Cinq branches de coton noir avait été l’un des monuments de 2018. On se souvient que les héros de cet album symbolique étaient en quelque sorte les sauveurs d’un soldat Ryan en tissu et étoilé. Ils vont se battre pour une cause, la reconnaissance des Noirs comme partie intégrante de la nation américaine. C’était Sente qui avait écrit le scénario. Pour le Combat d’Henry Fleming, Steve Cuzor a joué cavalier seul, enfin presque, puisqu’il a adapté ce que d’aucuns qualifient comme le plus grand roman de guerre américain, The Red Badge of courage de Stephen Crane. On parlera plutôt de classique car dans le domaine il y a par exemple Hemingway. Reste que Cuzor s’est embarqué aux trousses d’un jeune volontaire nordiste en pleine guerre de Sécession, Henry Fleming. Et qu’il va faire vivre ses lecteurs au plus près du ressenti d’un gamin qui en fait ne sait plus où il habite, humain perdu qui oscille entre courage, folie et peur horrible. Un grand moment qui par contre a un rythme narratif parfois affaibli qui peut déconcerter.

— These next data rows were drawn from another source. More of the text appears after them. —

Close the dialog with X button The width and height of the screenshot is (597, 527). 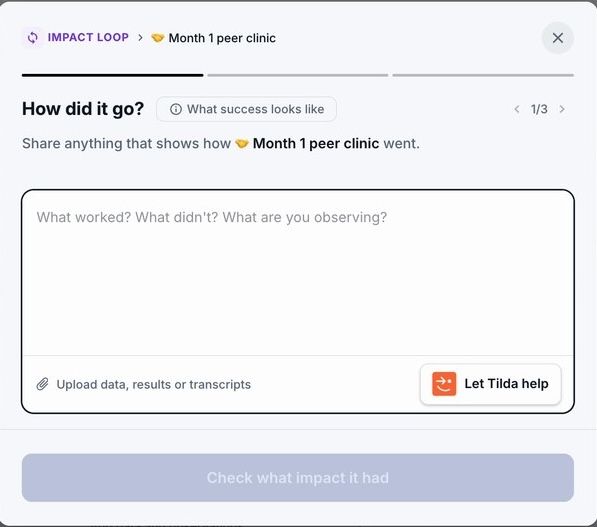pos(558,38)
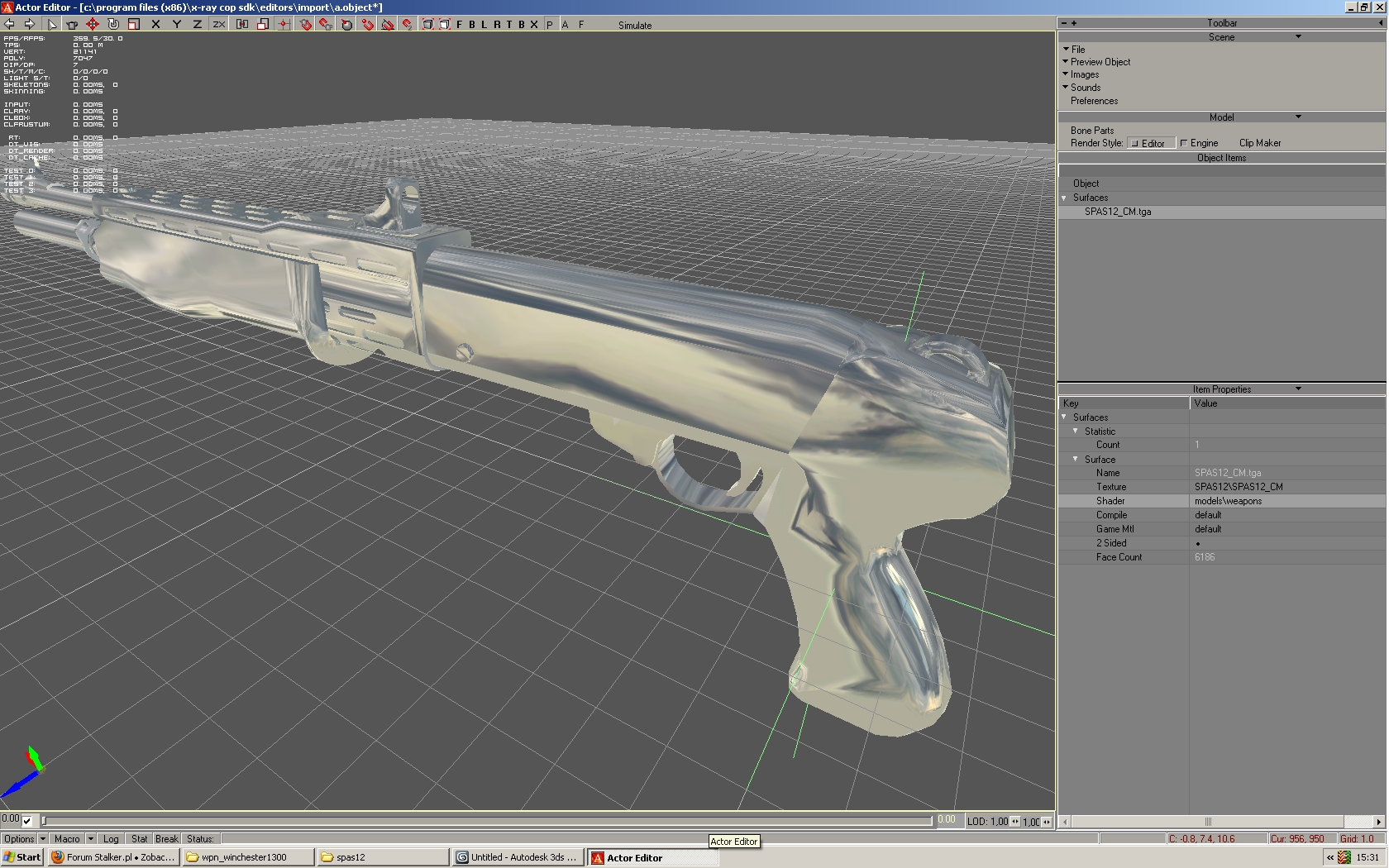Activate the Scale tool
The height and width of the screenshot is (868, 1389).
pyautogui.click(x=133, y=25)
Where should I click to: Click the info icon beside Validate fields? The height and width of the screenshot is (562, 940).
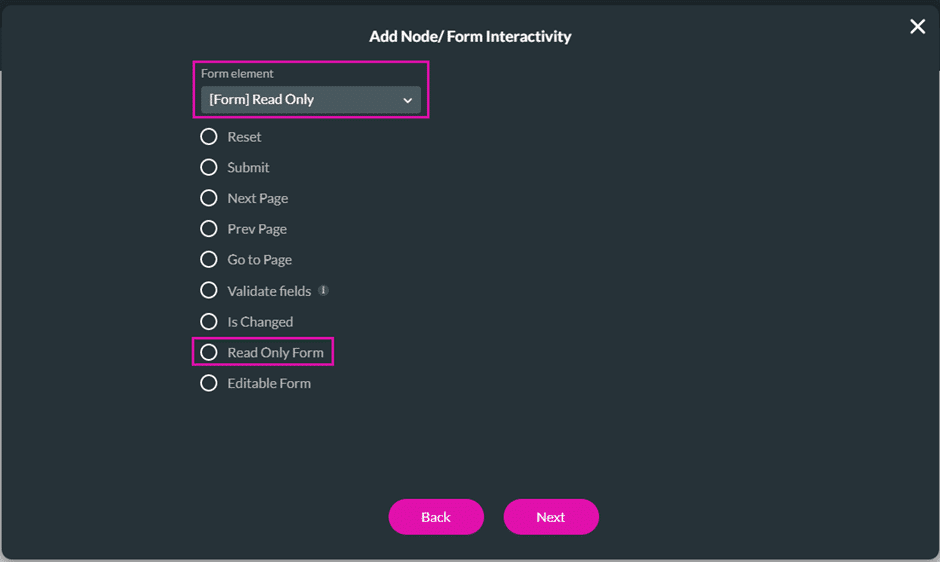tap(324, 291)
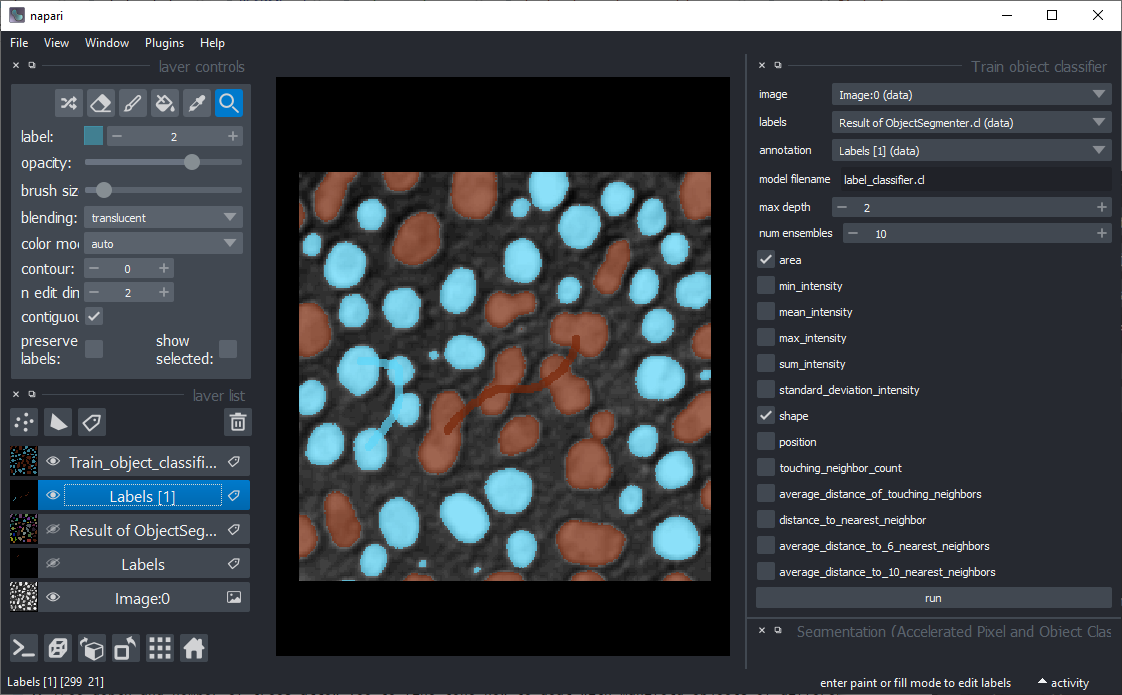This screenshot has width=1122, height=695.
Task: Hide the Train_object_classifi layer
Action: click(x=52, y=461)
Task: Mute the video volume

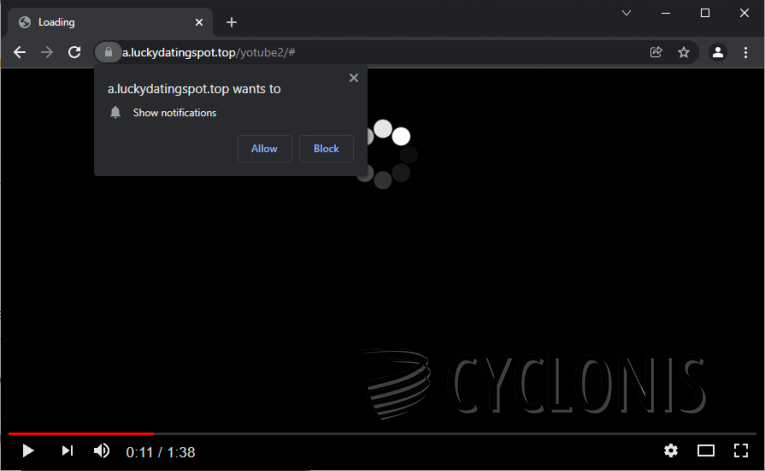Action: [x=101, y=451]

1863, en Virginie, les Nordistes se préparent à l’assaut. Un tuyau obtenu par Jim Wilson. Fini les manœuvres, on va attaquer. Ce qui n’a pas l’air de convaincre le jeune Henry qui se souvient combien il a été difficile de partir s’engager contre l’avis de sa mère. Patriotisme et interrogations sur lui-même. Sera-t-il capable d’affronter la mort sans être un lâche ? Jim Wilson persiste et sait que son régiment de paysans se battra bien. Henry de garde s’interroge, exercices, attaques, exercices et se fait tirer dessus par un Sudiste qui le manque volontairement. Marche au pas, message pour le général et reprise de la colonne. Tous sont prêts à faire leur part du travail quand la guerre les rattrape. Henry est un mouton dans un troupeau qui part à l’abattoir. Charge mortelle, contre-attaque à la baïonnette, vagues ennemies déferlantes, des morts par centaines, des nerfs craquent mais rien n’arrête les balles, ni les obus. Henry tire, recharge, tire. Victoire ? Non. Un contre-offensive se déploie.

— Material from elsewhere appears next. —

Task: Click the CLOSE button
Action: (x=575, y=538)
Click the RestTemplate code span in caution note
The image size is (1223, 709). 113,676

Le souffle du dessin de Steve Cuzor est incomparable, les visages, les détails, les décors, on est dans une sorte de Waterloo après l’heure et qui ira jusqu’en 1914. L’aplat couleur monochrome est parfait. La progression intellectuelle de Henry voulue par Crane est sincèrement restituée par Cuzor. On peut toucher des yeux ce qu’on vécu ces hommes envoyés à la mort par vagues entières. Il aurait peut-être fallu recentrer le récit mais quoiqu’il en soit ce Cuzor est un modèle du genre, évocateur, plaidoyer et constat de toutes les guerres, leur bêtises coupables sous un trait inégalable.